### Data for this task
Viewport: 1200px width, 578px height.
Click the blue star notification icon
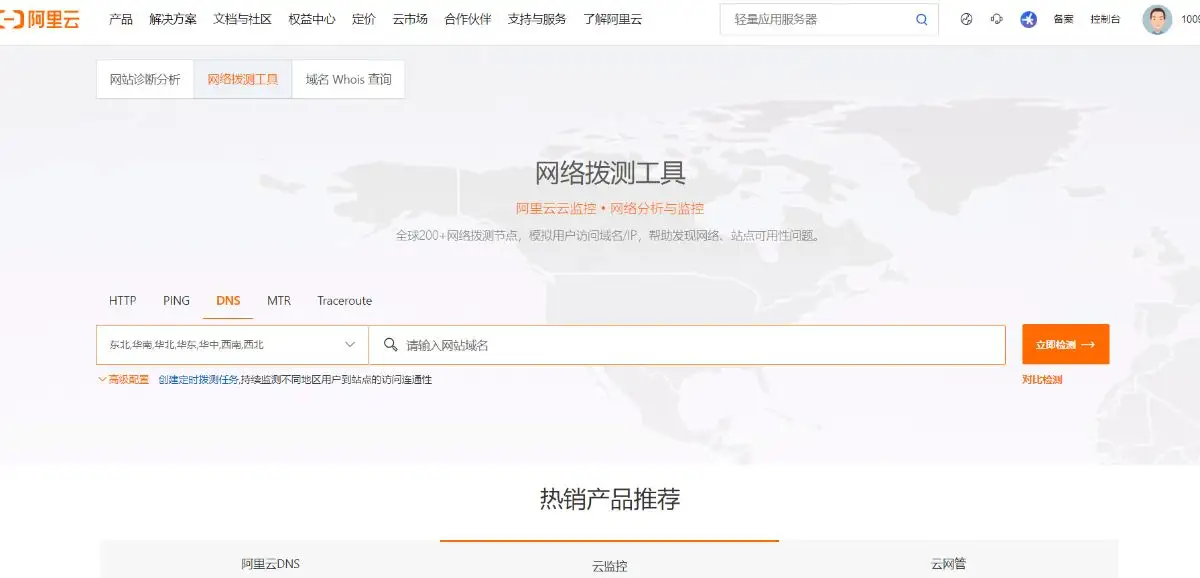[x=1028, y=18]
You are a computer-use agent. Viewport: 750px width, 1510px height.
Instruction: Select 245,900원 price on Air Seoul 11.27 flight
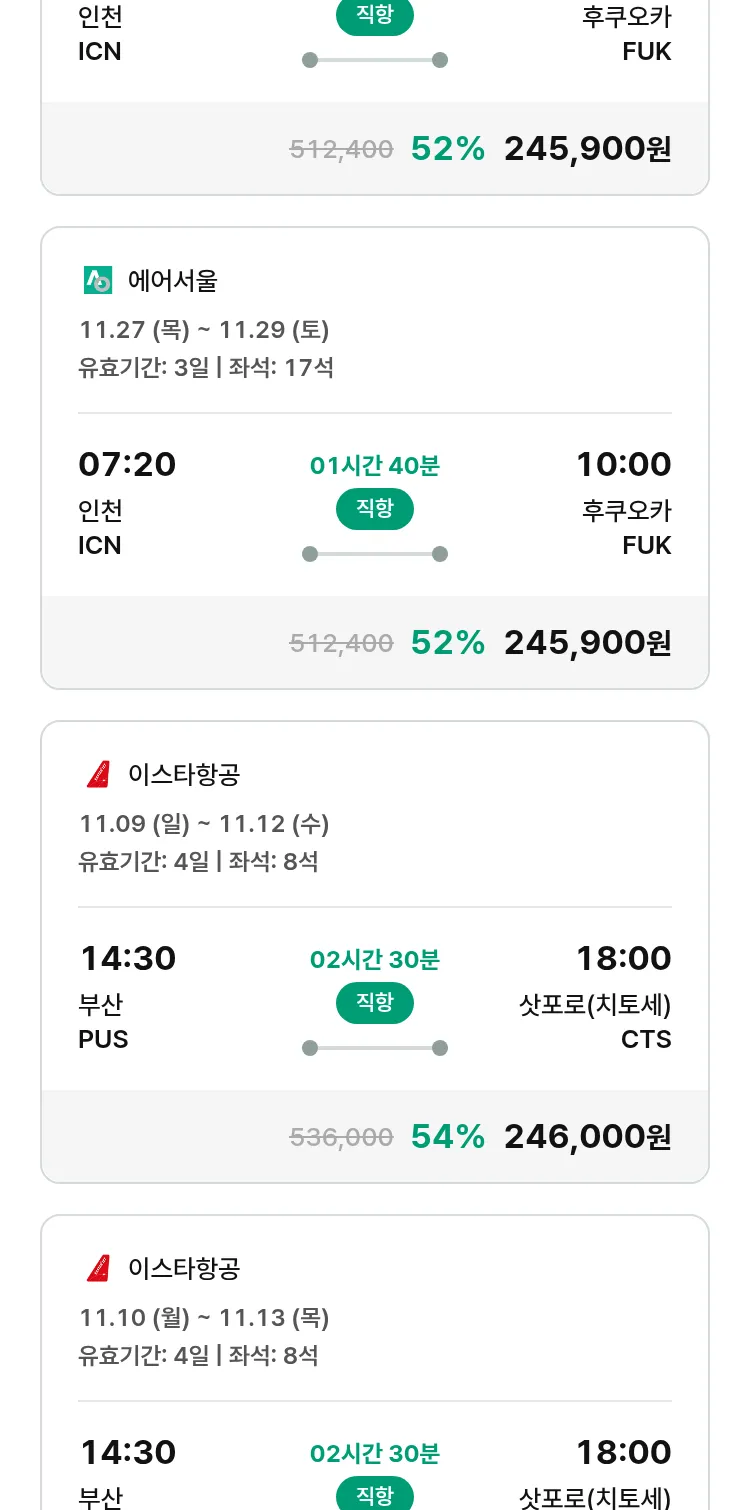pos(587,643)
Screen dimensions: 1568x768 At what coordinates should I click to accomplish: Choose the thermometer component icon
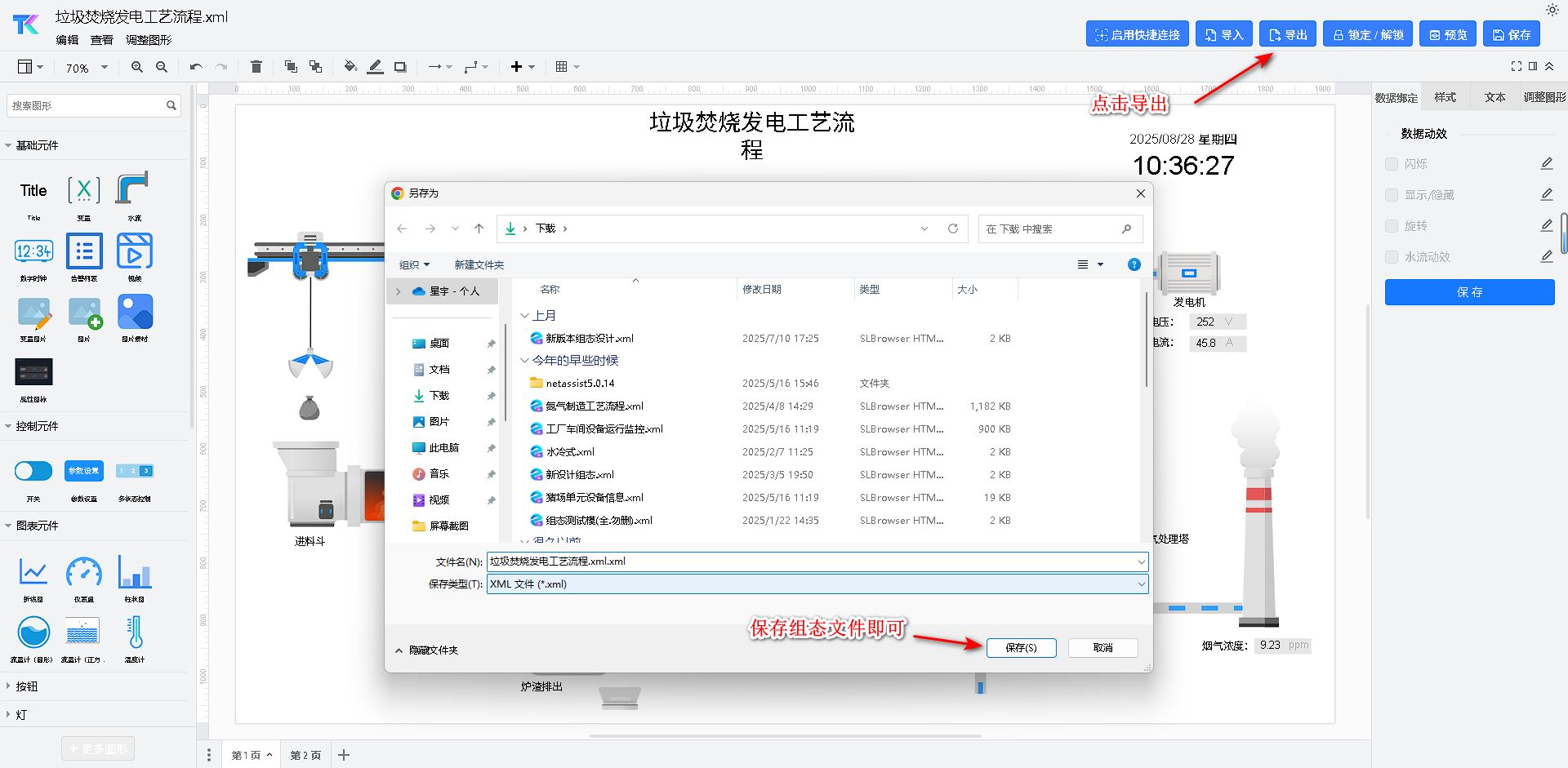(135, 633)
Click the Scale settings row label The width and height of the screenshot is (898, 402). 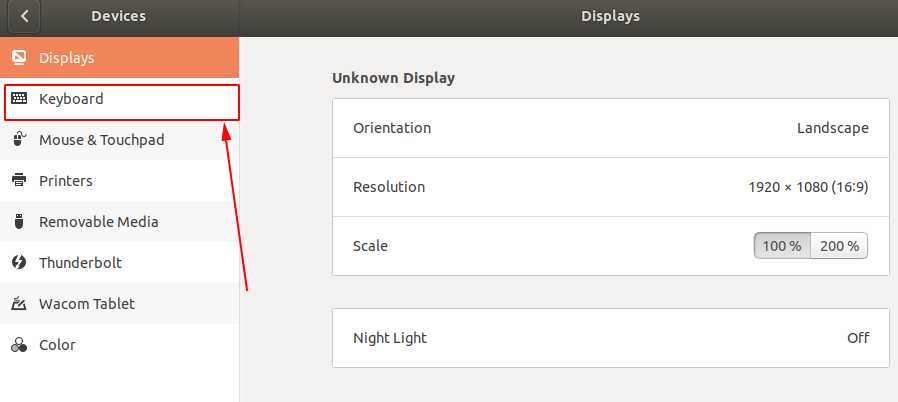pos(371,246)
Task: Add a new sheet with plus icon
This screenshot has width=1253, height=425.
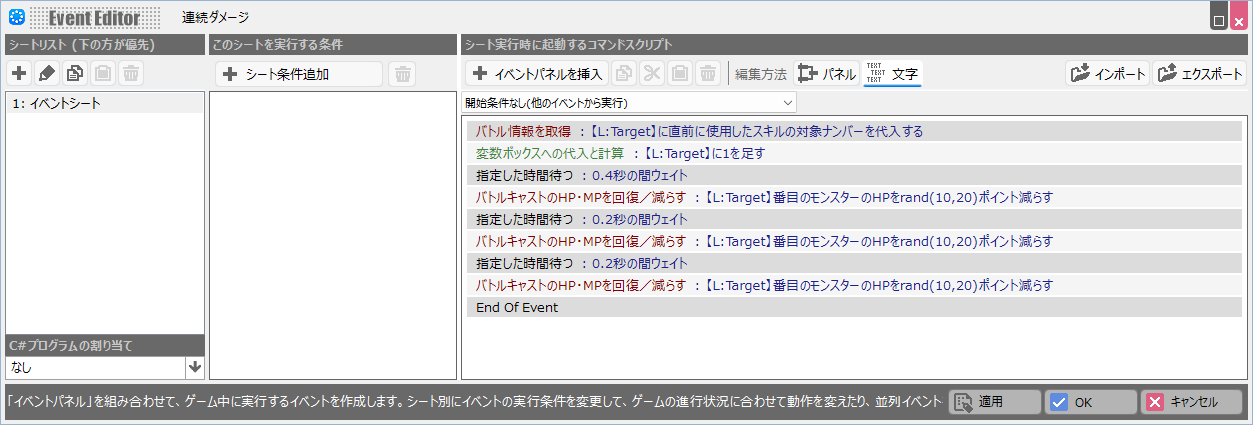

### Your objective
Counting only lines that contain the word "Viewport", state how many appear in the entries, and add nothing.

### Answer space
2